O caso do Brasil atual é inverso. A mancha da cegueira nacional não é inata nem pequena. É como se toda a terra, águas, ar e vida nacional estivessem desprovidos de receptores de luz. Uma cegueira que nos impede de reagir àquilo que desfila a nossa frente e que olhamos com os dois olhos bem abertos: a destruição a marretadas de leis, instituições, Estado de Direito, civilidade em sociedade. Ou, pelo menos, assim pareceu ao longo da última semana.

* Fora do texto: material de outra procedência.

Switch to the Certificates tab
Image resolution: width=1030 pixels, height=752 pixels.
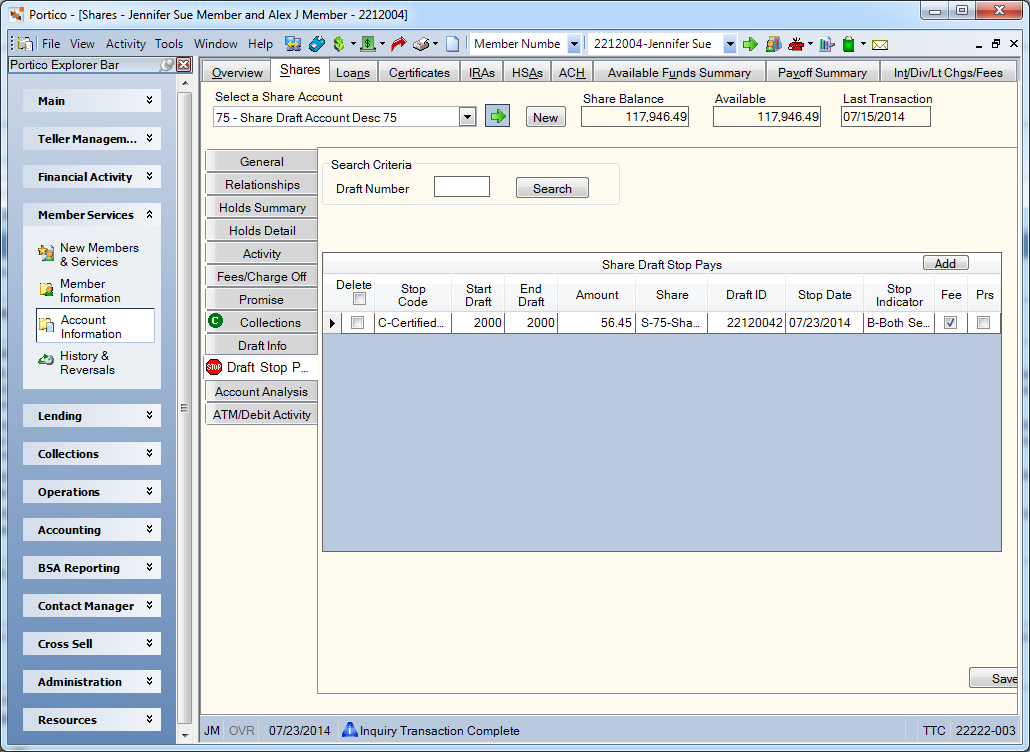pos(419,72)
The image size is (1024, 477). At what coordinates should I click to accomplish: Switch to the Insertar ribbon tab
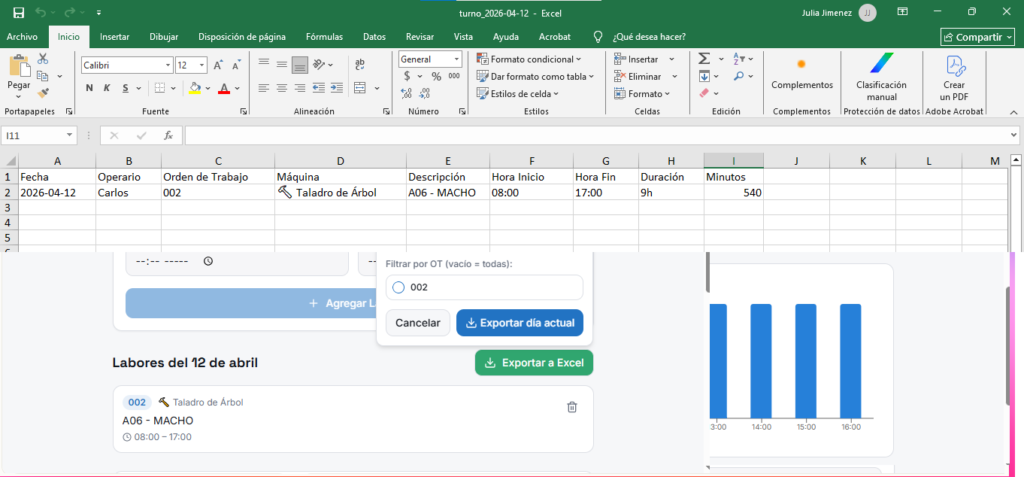(x=114, y=36)
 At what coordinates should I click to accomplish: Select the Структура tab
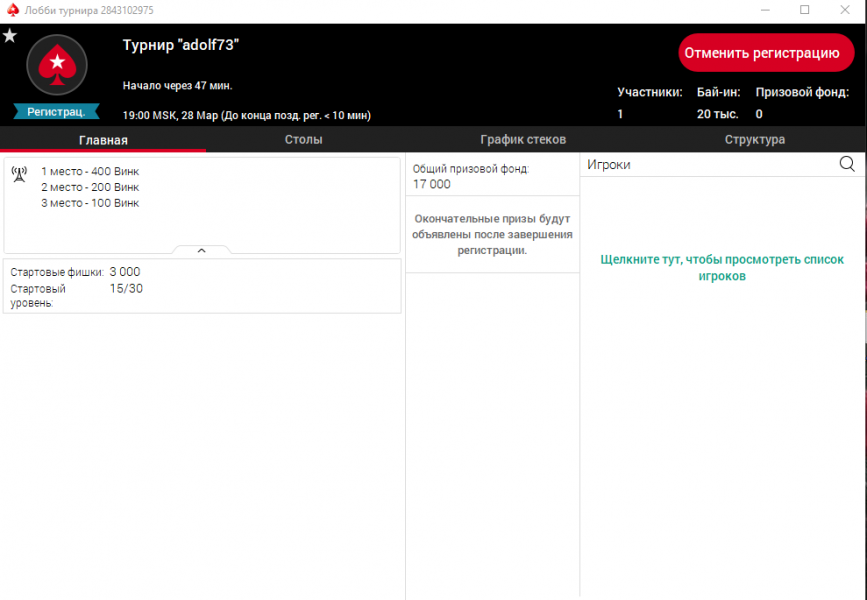click(x=754, y=140)
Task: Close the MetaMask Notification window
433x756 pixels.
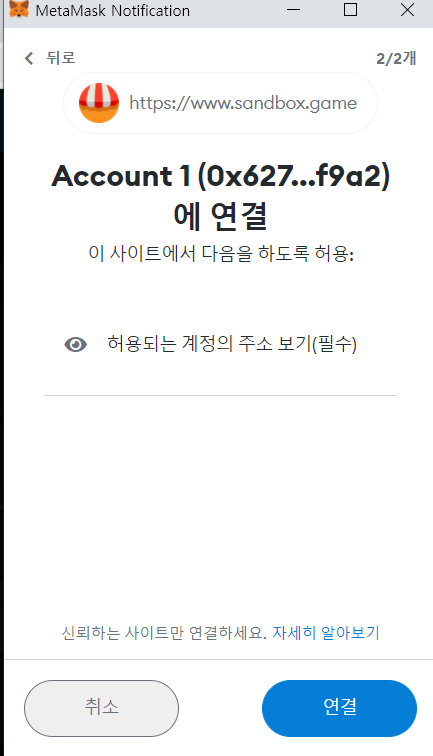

Raras vezes houve traficância política tão espúria no Congresso Nacional, em detrimento de um Brasil viável no futuro. Nesse quesito, igualam-se em cinismo, demagogia e hipocrisia os bolsonaristas e oposicionistas que votaram (469 votos a 17) a favor da PEC de estelionato eleitoral, embrulhada em papel de presente social. Na verdade, não se igualam. Os primeiros foram mais explícitos, não precisavam esconder seu interesse pessoal, os segundos se mostraram mais covardes. Como escreveu Hélio Schwartzman na Folha — no artigo “Falso dilema” —, “paro um pouco antes de concluir que, com uma oposição dessas, o Brasil merece mesmo ser governado por Jair Bolsonaro e seus comparsas”.
Além da opção nacional por não querer ver, marchamos rumo ao precipício empunhando um apagão cívico que, a cada ciclo eleitoral, se torna menos desculpável. Segundo dados elaborados pelo Instituto Quaest a pedido do RenovaBR, só 15% dos eleitores brasileiros lembram em quem votaram para o Congresso na eleição de 2018! E, mesmo assim, se consideram no direito de reclamar: mais de 65% dos entrevistados se declararam insatisfeitos com a atuação dos congressistas. Não espanta que mais da metade (55%) admita não saber para que serve um deputado, justo quando a gula de poder no Congresso atinge níveis e$catológicos. Faltam menos de dois meses para que os 156,4 milhões de brasileiros aptos a votar façam suas escolhas — se é que chegaremos lá em condição de pensar num futuro decente.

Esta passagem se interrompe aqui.